- Promotional movie poster
- Directed by: Branko Tomović
- Written by: Branko Tomović
- Produced by: Jean Louis-Alexandre Branko Tomović Miloš Z. Vučkoviić Dina Vickermann
- Starring: Branko Tomović Gorica Regodić Joakim Tasić Eva Ras
- Cinematography: Heath McWater
- Edited by: Abolfazl Talooni
- Music by: Mark Ashworth
- Production companies: Red Marked Film Dinaric Alps Productions Vickermann Films
- Release date: 13 October 2021 (Sitges);
- Running time: 95 minutes
- Countries: United Kingdom Serbia Germany
- Languages: English; Serbian;

= Vampir (2021 film) =

2021 British-Serbian-German film

Vampir is a 2021 European arthouse horror film. It was premiered at the 2021 Sitges Film Festival.

== Plot ==
The story takes place in rural central Serbia, from where the vampire myth originates.

After witnessing a crime in London and looking for a place to hide for a while, Arnaut is offered a job by the charming yet ruthless local Vesna to look after a cemetery in a small remote village in Serbia. He soon starts to have nightmarish visions and is frequently visited by the mysterious older woman Baba Draga who guides him into the darkness. Only the village priest seems to be trying to keep him safe from the sinister intentions of the villagers.

== Cast ==

| Branko Tomović | Arnaut |
| Gorica Regodić | Vesna |
| Joakim Tasić | Father Radosav |
| Eva Ras | Baba Draga |
| Judith Georgi | Biljana |
| Nemanja Bajić | Zoran |
| Zorica Krunić | Dragana |
| Dušan Jović | Taxi driver |

== Production ==
The movie was set for production in June 2020, but it was postponed due to COVID-19 restrictions. Filming took place in September 2020.

The movie is a British-Serbian-German co-production.

It was shot in the municipality of Trstenik and it was the first time for Tomović to shoot in Serbia. Vampir is the first horror movie for the Yugoslav and Serbian actress Eva Ras.

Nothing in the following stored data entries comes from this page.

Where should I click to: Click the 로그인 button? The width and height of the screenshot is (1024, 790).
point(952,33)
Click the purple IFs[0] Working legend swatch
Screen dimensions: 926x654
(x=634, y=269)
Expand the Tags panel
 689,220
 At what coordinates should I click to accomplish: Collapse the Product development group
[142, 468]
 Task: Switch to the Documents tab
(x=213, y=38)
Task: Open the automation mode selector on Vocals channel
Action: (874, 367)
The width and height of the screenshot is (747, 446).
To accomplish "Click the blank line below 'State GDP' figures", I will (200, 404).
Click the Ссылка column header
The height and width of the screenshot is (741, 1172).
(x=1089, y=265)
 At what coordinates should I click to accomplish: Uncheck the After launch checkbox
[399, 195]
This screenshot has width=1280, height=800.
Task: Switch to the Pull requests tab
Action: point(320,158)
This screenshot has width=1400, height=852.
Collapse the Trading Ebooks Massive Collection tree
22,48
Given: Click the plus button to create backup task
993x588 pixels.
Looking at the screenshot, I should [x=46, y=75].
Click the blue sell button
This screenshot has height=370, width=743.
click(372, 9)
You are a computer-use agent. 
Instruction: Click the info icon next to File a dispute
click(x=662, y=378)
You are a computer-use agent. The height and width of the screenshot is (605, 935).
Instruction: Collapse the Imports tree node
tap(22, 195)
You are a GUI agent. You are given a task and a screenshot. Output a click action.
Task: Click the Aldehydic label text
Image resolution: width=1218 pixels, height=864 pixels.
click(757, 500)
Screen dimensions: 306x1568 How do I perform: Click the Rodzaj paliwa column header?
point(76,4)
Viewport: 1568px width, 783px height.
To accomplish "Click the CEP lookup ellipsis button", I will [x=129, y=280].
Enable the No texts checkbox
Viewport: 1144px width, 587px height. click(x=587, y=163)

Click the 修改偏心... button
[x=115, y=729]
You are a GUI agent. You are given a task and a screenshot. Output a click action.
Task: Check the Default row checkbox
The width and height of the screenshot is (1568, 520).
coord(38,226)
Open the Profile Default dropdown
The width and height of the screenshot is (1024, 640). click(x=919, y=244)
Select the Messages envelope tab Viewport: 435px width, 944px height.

== Director's statement ==
"Vampir is inspired by the real vampire cases that occurred in Serbia in the early 1700s. Those were the origins of vampires. Though our film is set in modern times it's based on those myths, superstitions and folk elements. I wanted to show a more mysterious side of Serbia."

The film also serves as an allegory of an immigrant child who was raised abroad and comes back to his ancestry's country, where he is confronted with the local habits, traditions and way of life which are hard to accept at first.